BANTUL-Genap berumur 10 tahun, gerakan literasi Selasa Sastra menyelenggarakan 10 jam Live Streaming Pagelaran Sastra di Pendapa Manggala Parasamya II Pemda Bantul, pada Kamis 1 Februari 2024. Kegiatan sebagai ungkapan syukur dalam membangun apresiasi sastra bersama jejaring anak muda Yogya dan sekitarnya.
Koordinator utama Selasa Sastra Tedi Kusyairi mengatakan, selain untuk merayakan ulang tahun ke-10 Selasa Sastra, Live Streaming Pagelaran Sastra sebagai wujud rasa syukur atas penghargaan seniman/budayawan dari Pemkab Bantul yang diberikan kepadanya pada Desember 2023 lalu.

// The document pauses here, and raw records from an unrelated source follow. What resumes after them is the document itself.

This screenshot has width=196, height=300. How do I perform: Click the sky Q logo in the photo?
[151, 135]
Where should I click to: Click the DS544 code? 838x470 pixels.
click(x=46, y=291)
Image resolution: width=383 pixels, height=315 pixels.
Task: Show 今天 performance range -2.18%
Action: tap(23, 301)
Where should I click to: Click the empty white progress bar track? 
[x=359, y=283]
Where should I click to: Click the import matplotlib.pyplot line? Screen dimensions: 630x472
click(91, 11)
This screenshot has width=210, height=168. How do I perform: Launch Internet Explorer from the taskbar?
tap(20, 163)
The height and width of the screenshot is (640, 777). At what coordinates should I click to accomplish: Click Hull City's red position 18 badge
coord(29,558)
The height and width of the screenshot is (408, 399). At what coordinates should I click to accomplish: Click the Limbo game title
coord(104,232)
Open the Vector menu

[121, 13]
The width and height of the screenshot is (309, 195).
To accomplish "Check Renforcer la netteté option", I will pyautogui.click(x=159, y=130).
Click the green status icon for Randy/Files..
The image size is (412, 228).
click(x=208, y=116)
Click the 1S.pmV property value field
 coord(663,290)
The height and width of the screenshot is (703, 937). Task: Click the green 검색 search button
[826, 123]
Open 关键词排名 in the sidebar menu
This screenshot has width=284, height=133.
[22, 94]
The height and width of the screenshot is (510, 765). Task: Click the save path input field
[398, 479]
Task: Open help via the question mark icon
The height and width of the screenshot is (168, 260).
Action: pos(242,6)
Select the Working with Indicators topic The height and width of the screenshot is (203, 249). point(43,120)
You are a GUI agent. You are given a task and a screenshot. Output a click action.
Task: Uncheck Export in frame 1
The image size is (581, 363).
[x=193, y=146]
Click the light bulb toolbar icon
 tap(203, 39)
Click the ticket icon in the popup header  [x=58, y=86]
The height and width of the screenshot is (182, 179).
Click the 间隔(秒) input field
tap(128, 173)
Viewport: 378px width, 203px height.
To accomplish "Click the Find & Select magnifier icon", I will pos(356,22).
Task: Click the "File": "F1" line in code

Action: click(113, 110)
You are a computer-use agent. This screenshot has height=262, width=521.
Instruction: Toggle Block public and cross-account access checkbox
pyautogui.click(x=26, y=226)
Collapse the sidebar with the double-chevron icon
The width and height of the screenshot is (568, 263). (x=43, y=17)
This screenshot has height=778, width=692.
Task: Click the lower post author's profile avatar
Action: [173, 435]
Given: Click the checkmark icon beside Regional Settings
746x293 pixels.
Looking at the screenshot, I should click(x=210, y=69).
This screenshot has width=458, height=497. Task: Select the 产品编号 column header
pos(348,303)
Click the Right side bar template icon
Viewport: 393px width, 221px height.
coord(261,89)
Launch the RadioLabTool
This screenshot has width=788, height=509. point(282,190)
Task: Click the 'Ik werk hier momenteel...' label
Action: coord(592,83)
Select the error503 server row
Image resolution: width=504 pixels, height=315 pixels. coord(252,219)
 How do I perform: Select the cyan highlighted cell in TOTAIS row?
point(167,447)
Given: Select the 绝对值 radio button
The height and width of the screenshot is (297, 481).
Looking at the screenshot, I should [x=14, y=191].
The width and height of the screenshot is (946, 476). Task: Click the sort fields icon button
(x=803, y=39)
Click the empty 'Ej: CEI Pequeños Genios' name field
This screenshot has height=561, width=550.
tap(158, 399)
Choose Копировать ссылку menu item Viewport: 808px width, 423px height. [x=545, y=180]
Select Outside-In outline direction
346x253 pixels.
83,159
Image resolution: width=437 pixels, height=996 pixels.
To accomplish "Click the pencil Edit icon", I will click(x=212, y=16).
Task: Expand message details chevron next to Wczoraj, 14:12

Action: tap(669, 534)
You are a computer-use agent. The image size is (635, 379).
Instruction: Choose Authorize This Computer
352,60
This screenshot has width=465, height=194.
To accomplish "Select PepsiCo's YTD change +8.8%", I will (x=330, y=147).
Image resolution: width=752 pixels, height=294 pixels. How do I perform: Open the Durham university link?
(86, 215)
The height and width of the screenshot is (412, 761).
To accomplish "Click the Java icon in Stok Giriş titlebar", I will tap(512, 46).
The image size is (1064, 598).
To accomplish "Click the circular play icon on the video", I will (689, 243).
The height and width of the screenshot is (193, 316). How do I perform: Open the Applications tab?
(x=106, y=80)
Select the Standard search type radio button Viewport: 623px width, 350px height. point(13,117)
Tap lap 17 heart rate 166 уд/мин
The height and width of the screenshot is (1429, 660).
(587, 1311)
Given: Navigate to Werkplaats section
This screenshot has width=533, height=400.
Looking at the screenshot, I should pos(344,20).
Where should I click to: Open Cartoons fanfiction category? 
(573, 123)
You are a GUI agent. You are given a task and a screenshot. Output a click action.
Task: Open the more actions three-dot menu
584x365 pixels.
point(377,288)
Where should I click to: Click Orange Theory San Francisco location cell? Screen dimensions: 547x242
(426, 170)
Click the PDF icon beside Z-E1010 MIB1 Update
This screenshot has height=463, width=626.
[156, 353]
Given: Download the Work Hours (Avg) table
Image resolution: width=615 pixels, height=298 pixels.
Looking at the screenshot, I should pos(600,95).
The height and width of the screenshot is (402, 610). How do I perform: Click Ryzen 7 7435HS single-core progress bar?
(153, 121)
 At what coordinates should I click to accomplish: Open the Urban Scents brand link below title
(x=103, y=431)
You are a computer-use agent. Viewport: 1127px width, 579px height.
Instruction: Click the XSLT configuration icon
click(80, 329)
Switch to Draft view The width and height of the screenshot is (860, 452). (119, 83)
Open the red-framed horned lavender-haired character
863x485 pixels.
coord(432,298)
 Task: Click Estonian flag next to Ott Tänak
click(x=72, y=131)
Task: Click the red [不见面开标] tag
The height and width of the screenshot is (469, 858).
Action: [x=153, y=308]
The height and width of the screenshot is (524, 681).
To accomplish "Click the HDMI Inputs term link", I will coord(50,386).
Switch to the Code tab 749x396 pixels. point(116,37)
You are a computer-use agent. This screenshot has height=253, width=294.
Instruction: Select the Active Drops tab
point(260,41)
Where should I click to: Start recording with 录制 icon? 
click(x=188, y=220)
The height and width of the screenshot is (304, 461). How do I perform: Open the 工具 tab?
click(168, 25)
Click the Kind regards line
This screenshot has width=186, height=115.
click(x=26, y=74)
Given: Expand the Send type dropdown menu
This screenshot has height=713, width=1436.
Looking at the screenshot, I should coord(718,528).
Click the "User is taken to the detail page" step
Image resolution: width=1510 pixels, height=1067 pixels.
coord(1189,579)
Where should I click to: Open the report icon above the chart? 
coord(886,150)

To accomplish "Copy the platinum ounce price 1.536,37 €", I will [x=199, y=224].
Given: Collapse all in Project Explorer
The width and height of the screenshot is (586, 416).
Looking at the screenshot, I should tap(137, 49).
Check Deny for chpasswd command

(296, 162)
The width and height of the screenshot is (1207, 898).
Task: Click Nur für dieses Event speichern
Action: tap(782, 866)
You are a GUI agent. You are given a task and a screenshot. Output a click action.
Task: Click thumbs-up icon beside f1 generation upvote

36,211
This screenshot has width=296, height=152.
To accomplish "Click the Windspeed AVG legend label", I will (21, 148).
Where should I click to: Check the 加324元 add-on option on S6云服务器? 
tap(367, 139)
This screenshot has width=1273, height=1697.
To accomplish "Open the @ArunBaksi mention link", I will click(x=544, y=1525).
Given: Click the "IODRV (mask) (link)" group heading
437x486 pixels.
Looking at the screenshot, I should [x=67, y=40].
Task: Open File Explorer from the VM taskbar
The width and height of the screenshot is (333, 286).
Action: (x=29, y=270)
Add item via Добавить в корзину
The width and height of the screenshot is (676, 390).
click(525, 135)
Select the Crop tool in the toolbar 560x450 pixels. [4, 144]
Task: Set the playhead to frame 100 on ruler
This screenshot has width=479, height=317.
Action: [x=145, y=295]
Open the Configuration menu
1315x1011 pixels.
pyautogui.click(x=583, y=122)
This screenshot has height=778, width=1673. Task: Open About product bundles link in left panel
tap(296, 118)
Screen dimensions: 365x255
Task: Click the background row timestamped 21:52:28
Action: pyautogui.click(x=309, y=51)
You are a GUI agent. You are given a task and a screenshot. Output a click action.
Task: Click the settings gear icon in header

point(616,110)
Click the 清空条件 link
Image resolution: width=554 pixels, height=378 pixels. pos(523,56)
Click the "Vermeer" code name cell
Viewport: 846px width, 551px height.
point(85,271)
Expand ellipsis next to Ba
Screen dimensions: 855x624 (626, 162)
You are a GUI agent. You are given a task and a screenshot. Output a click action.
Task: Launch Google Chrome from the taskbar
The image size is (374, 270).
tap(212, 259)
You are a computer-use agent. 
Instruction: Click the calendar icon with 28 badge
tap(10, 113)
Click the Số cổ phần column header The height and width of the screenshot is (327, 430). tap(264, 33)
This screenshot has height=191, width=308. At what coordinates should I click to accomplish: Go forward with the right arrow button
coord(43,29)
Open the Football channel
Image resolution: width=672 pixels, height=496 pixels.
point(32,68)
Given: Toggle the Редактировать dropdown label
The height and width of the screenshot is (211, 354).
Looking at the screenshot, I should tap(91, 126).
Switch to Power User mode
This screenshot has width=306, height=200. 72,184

“Acara ini juga sebagai launching perdana pembukaan program sambang komunitas sastra 2024 sebagai bagian dari Temu Karya Sastra Daulat Sastra Jogja. Yakni workshop, lomba, pementasan dan sambang komunitas. Habis ini akan keliling menyambangi komunitas sastra di wilayah DIY,” ujar Tedi di sela acara.
Pertunjukan dari pukul 10 pagi hingga 20.00 diisi baca cerpen/cerkak dan puisi/gurit, penggalan naskah drama atau novel, happening art, musikalisasi puisi dan diikuti 50-an sastrawan, seniman, dan komunitas sastra di DIY. Penampil diantaranya dari Sanggar Sastra Mangir Bantul, Sanggar Wiwitan Kota Yogya, Sanggar Paramarta Bantul, Regas Kulonprogo,
Menurut Tedi, geliat komunitas sastra dan produksi karya sastra saat ini sangat pesat. Komunitas sastra mampu saling berjejaring dengan baik. Publikasi karya sastra pun makin luas memanfaatkan beragam media. Setelah makin sempitnya kanal media cetak dalam menampung karya sastra, kini beragam karya bisa diekspresikan melalui postingan di sejumlah platform media sosial. Bertindak sebagai kurator masyarakat langsung sebagai penikmat karya sastra.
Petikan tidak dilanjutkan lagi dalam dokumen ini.